GIVEN RECORDS
..............................

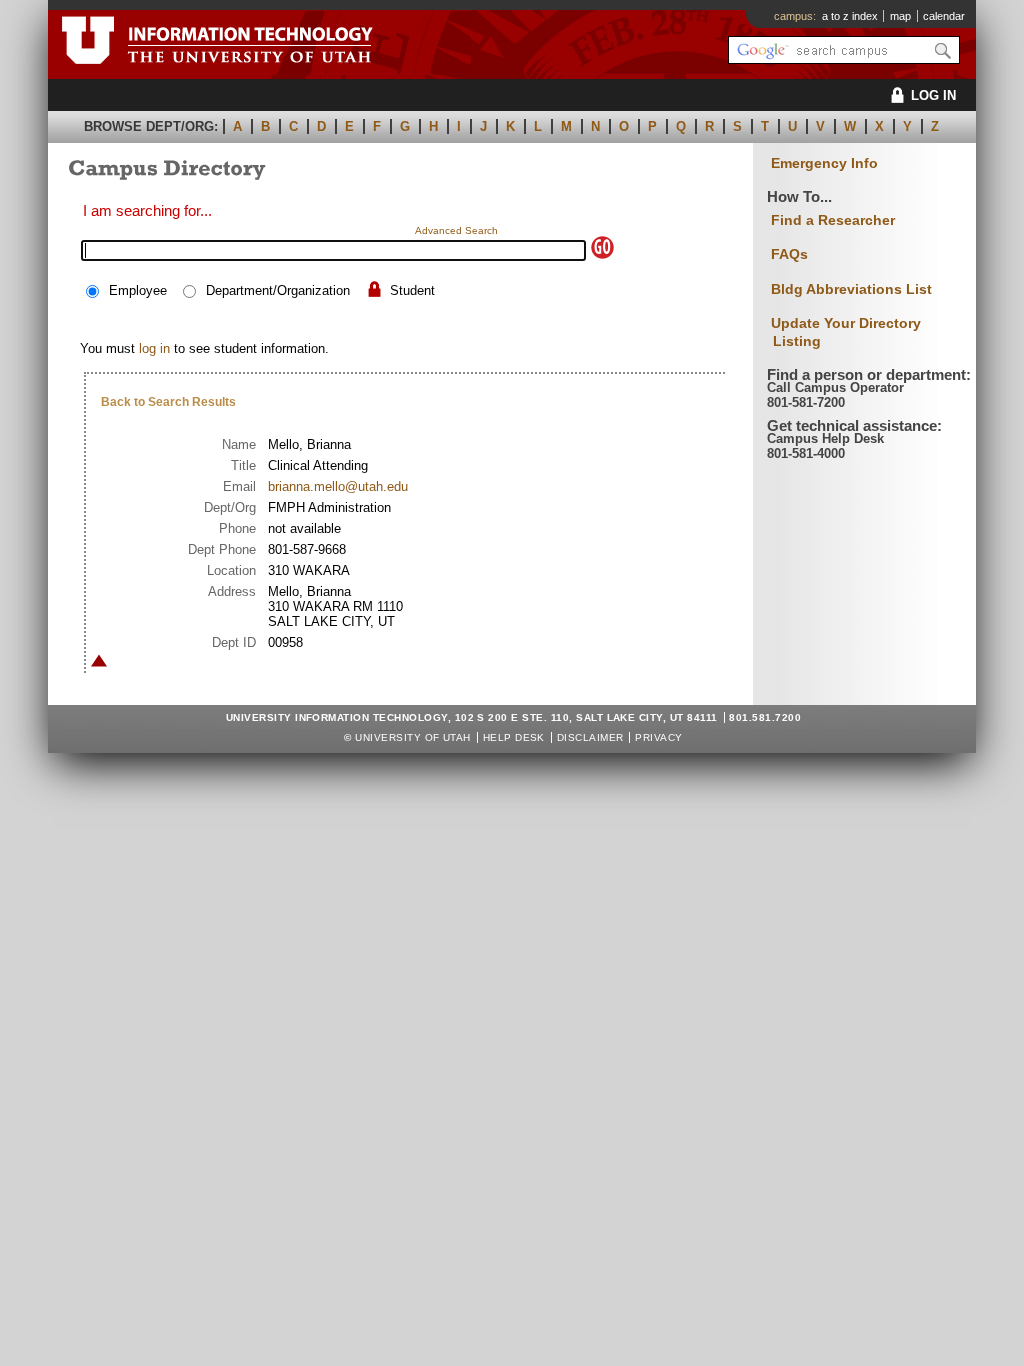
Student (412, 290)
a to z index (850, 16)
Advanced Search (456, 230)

..............................

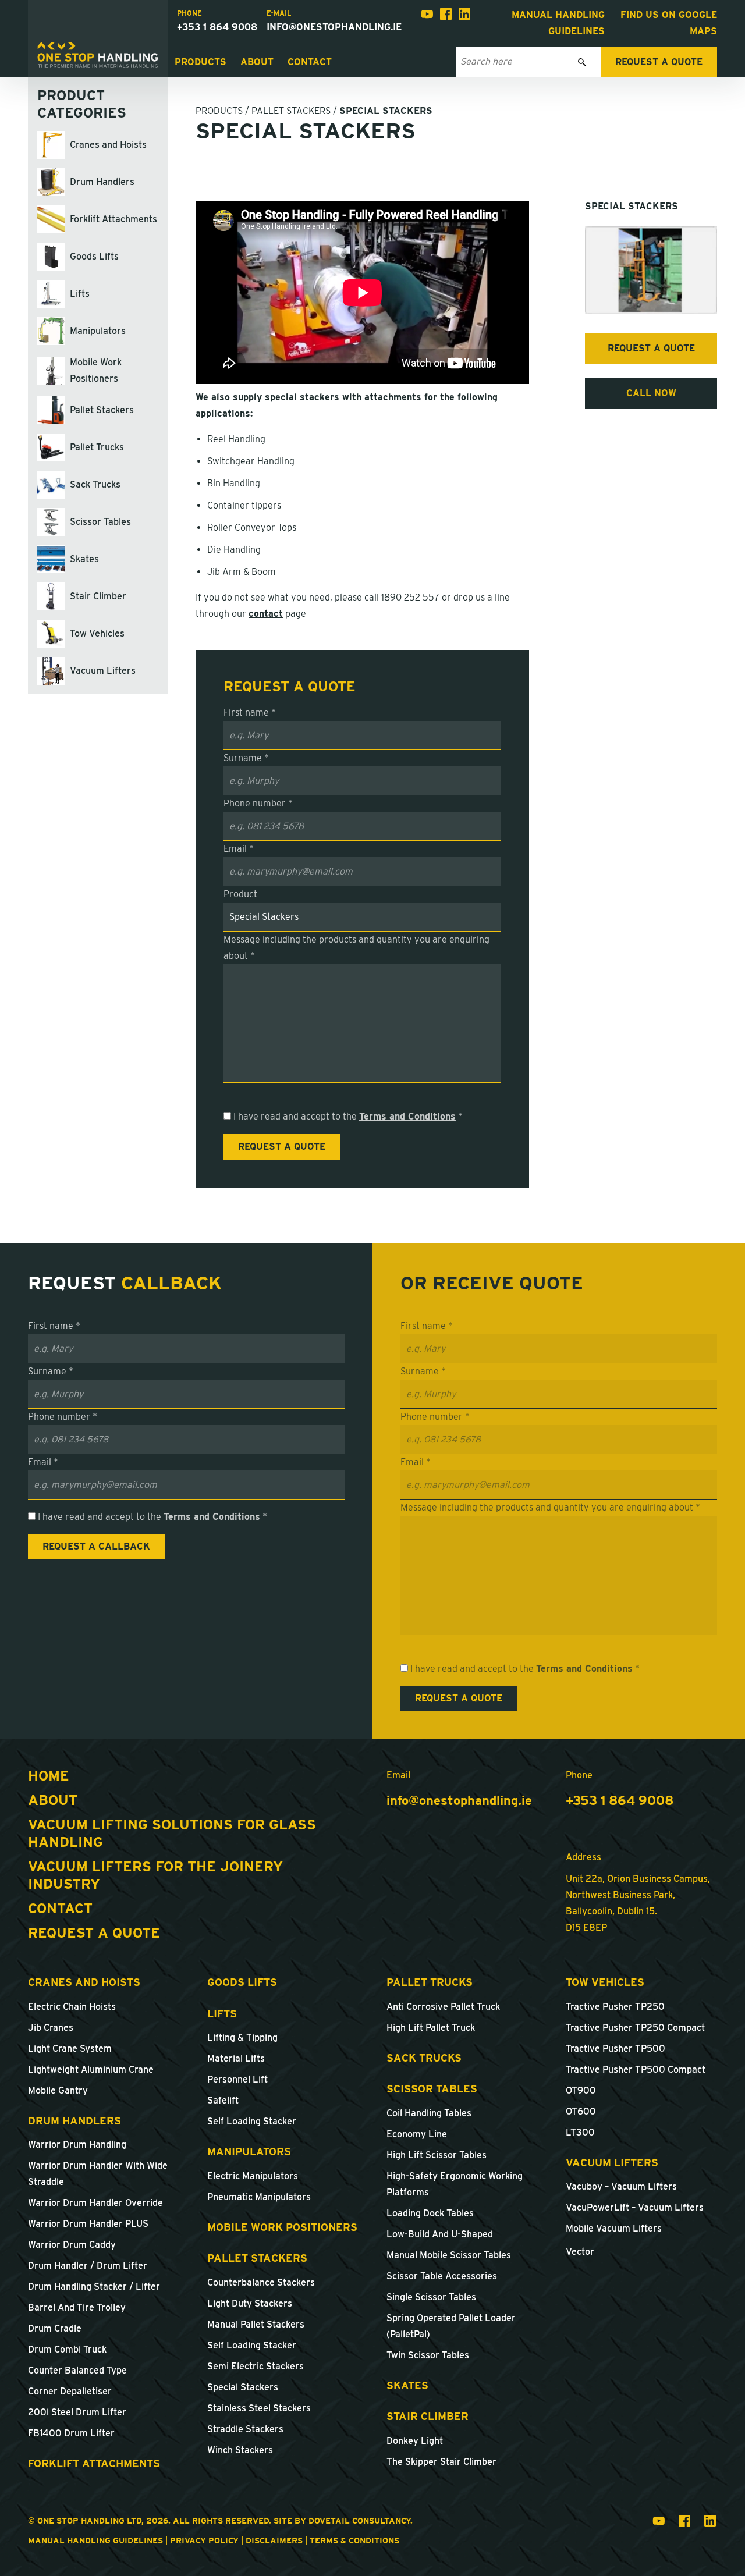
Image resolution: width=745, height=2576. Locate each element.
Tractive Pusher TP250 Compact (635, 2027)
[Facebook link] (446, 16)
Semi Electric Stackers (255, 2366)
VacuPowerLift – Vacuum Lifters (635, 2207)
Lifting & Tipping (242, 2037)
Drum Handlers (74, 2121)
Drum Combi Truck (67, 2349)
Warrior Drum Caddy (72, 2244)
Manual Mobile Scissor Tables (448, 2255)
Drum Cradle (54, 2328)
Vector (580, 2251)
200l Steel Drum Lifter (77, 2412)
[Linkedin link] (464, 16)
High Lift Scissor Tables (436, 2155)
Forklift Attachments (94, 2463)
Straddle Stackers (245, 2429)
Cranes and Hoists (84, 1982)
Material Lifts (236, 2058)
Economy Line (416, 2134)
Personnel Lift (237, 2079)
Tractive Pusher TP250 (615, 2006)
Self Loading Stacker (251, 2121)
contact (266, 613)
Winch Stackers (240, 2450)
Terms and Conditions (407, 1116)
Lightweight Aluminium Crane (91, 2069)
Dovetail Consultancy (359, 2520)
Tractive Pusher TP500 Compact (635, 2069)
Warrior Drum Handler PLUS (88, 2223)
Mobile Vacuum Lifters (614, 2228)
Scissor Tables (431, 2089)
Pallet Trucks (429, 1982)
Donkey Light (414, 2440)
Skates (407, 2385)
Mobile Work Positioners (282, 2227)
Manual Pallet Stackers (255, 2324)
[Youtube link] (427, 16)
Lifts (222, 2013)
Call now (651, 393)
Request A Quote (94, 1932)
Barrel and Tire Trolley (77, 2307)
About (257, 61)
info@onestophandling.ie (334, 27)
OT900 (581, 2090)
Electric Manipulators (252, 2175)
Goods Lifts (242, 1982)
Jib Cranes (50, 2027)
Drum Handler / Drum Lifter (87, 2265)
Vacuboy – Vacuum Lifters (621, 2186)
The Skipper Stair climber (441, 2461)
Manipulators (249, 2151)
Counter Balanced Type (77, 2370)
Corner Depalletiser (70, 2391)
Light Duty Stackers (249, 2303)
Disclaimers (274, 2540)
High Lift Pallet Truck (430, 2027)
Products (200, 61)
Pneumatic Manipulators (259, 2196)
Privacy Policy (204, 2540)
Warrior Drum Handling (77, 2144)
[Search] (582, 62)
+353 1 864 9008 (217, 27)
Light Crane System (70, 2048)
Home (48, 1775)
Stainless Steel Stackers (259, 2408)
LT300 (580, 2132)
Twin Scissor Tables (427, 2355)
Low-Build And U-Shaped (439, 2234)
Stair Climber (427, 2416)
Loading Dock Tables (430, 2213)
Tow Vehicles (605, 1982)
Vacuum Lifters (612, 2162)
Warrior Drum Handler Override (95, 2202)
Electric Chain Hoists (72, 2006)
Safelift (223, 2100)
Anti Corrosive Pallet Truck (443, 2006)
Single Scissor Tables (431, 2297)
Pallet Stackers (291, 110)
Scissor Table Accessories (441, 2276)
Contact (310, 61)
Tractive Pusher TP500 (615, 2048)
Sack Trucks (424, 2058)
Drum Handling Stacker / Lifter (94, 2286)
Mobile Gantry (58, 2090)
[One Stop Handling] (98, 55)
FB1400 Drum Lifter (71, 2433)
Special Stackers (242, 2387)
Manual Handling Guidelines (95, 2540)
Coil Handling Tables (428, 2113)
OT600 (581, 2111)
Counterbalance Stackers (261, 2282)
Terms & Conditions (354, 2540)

..............................

YOUR INSTRUCTIONS
Retype only this portion of the data above: the line containing "Semi Electric Stackers (255, 2366)", the line containing "200l Steel Drum Lifter (77, 2412)", and all lines between them, exactly.

SOLUTION BELOW
Semi Electric Stackers (255, 2366)
VacuPowerLift – Vacuum Lifters (635, 2207)
Lifting & Tipping (242, 2037)
Drum Handlers (74, 2121)
Drum Combi Truck (67, 2349)
Warrior Drum Caddy (72, 2244)
Manual Mobile Scissor Tables (448, 2255)
Drum Cradle (54, 2328)
Vector (580, 2251)
200l Steel Drum Lifter (77, 2412)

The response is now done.